» **THE TASK**
Whether an entry is long or short, retype it exactly.

[Records from a collection]
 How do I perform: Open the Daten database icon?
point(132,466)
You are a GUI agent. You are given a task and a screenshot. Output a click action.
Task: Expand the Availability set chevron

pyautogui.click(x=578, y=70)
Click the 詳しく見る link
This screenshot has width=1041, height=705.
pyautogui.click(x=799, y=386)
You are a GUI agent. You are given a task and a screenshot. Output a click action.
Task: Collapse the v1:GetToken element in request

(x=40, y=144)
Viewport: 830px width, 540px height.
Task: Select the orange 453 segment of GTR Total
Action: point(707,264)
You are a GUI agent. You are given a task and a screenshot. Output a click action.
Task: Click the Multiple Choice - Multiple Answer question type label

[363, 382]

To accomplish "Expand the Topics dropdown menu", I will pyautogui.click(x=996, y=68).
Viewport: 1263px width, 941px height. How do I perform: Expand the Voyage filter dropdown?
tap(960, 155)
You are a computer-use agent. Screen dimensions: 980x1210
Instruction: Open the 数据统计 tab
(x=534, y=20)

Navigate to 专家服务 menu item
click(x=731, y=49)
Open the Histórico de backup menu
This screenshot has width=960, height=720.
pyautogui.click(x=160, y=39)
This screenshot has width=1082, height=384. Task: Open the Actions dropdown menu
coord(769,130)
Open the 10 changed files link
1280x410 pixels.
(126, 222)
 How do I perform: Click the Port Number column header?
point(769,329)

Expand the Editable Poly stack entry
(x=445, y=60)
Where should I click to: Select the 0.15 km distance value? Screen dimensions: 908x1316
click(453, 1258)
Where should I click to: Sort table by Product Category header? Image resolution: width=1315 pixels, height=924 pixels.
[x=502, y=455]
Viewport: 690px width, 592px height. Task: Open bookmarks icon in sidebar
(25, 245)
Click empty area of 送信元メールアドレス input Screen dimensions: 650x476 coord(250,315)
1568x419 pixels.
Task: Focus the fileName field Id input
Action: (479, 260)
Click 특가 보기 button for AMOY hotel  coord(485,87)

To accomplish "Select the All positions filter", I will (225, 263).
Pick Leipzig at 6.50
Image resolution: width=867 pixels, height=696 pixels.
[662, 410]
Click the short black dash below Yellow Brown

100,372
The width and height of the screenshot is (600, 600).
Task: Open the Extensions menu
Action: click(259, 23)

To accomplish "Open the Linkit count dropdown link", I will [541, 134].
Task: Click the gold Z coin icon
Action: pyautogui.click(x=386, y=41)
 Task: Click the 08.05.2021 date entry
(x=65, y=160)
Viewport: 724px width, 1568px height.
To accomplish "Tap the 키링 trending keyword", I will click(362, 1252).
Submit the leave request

» **SOLUTION TO THIS TASK**
 How do I perform: Open the Daten database icon?
point(132,466)
You are a GUI agent. You are given a task and a screenshot. Output a click action.
Task: Expand the Availability set chevron

pyautogui.click(x=578, y=70)
Click the 詳しく見る link
This screenshot has width=1041, height=705.
pyautogui.click(x=799, y=386)
You are a GUI agent. You are given a task and a screenshot. Output a click action.
Task: Collapse the v1:GetToken element in request

(x=40, y=144)
Viewport: 830px width, 540px height.
Task: Select the orange 453 segment of GTR Total
Action: point(707,264)
You are a GUI agent. You are given a task and a screenshot. Output a click action.
Task: Click the Multiple Choice - Multiple Answer question type label

[363, 382]

To accomplish "Expand the Topics dropdown menu", I will pyautogui.click(x=996, y=68).
Viewport: 1263px width, 941px height. How do I perform: Expand the Voyage filter dropdown?
tap(960, 155)
You are a computer-use agent. Screen dimensions: 980x1210
Instruction: Open the 数据统计 tab
(x=534, y=20)

Navigate to 专家服务 menu item
click(x=731, y=49)
Open the Histórico de backup menu
This screenshot has width=960, height=720.
pyautogui.click(x=160, y=39)
This screenshot has width=1082, height=384. Task: Open the Actions dropdown menu
coord(769,130)
Open the 10 changed files link
1280x410 pixels.
(126, 222)
 How do I perform: Click the Port Number column header?
point(769,329)

Expand the Editable Poly stack entry
(x=445, y=60)
Where should I click to: Select the 0.15 km distance value? Screen dimensions: 908x1316
click(453, 1258)
Where should I click to: Sort table by Product Category header? Image resolution: width=1315 pixels, height=924 pixels.
[x=502, y=455]
Viewport: 690px width, 592px height. Task: Open bookmarks icon in sidebar
(25, 245)
Click empty area of 送信元メールアドレス input Screen dimensions: 650x476 coord(250,315)
1568x419 pixels.
Task: Focus the fileName field Id input
Action: (479, 260)
Click 특가 보기 button for AMOY hotel  coord(485,87)

To accomplish "Select the All positions filter", I will (225, 263).
Pick Leipzig at 6.50
Image resolution: width=867 pixels, height=696 pixels.
[662, 410]
Click the short black dash below Yellow Brown

100,372
The width and height of the screenshot is (600, 600).
Task: Open the Extensions menu
Action: click(259, 23)

To accomplish "Open the Linkit count dropdown link", I will [541, 134].
Task: Click the gold Z coin icon
Action: pyautogui.click(x=386, y=41)
 Task: Click the 08.05.2021 date entry
(x=65, y=160)
Viewport: 724px width, 1568px height.
To accomplish "Tap the 키링 trending keyword", I will click(362, 1252).
Submit the leave request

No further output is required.